begin Source material
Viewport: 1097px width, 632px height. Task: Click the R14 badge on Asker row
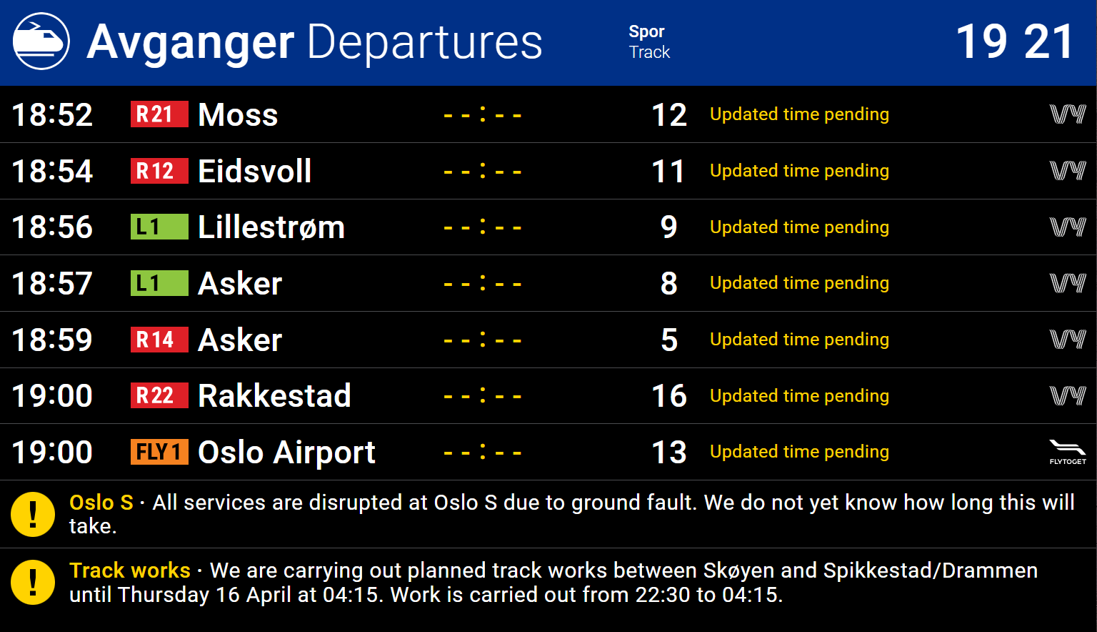pyautogui.click(x=159, y=340)
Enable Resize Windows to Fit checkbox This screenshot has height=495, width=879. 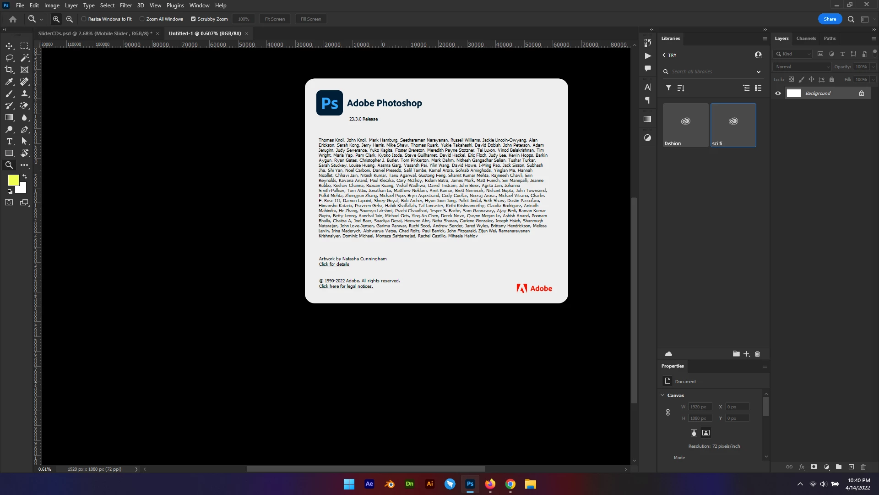pyautogui.click(x=84, y=19)
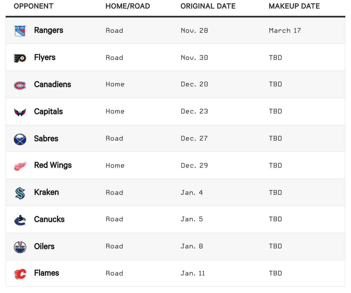351x293 pixels.
Task: Click the MAKEUP DATE column header
Action: [x=294, y=6]
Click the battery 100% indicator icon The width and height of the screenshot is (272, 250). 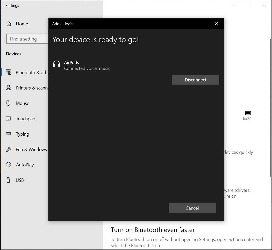pyautogui.click(x=248, y=113)
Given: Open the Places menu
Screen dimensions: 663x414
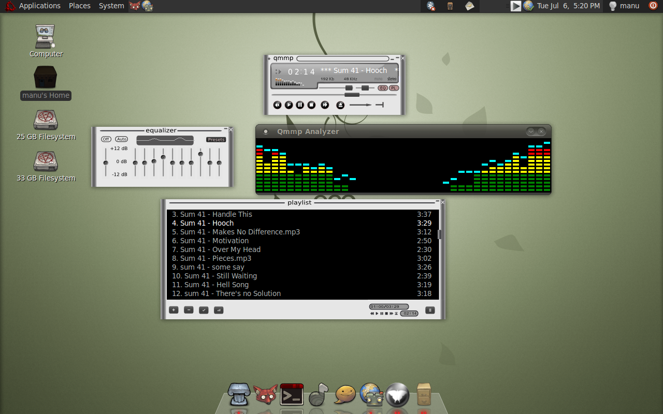Looking at the screenshot, I should (x=79, y=6).
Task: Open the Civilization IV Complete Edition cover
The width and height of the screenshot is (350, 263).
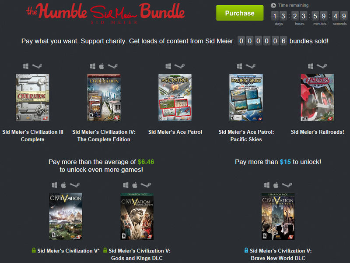Action: click(104, 97)
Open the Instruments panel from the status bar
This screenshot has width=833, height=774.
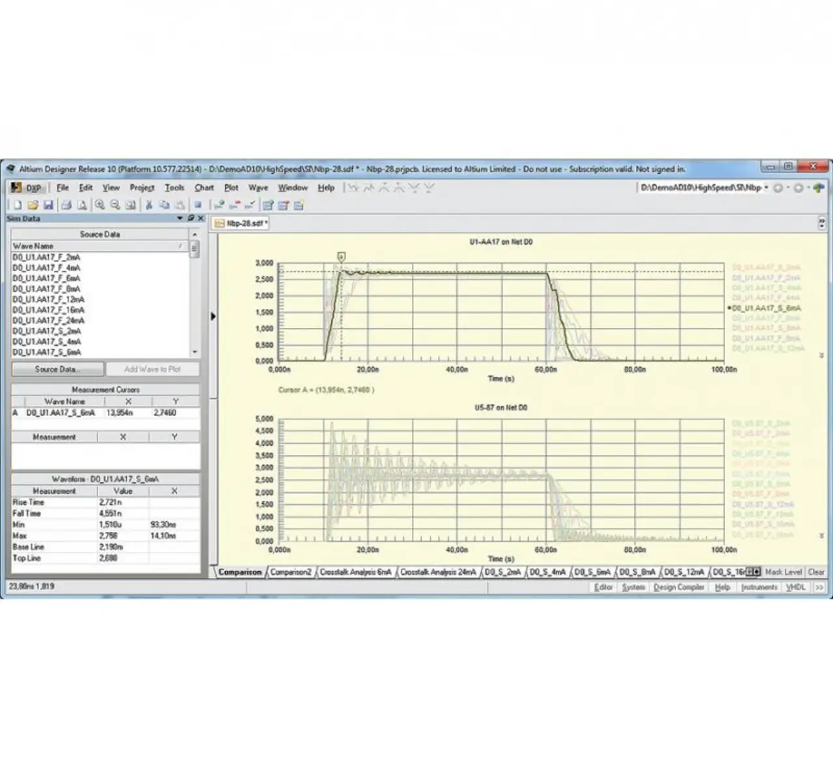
end Source material
Return the data from the line with "Given: Open the Places menu" through the end, copying each line exactly and leaving out the pictures.

Given: Open the Places menu
Screen dimensions: 663x414
Looking at the screenshot, I should (x=79, y=6).
Task: Open the Civilization IV Complete Edition cover
The width and height of the screenshot is (350, 263).
Action: click(104, 97)
Open the Instruments panel from the status bar
This screenshot has width=833, height=774.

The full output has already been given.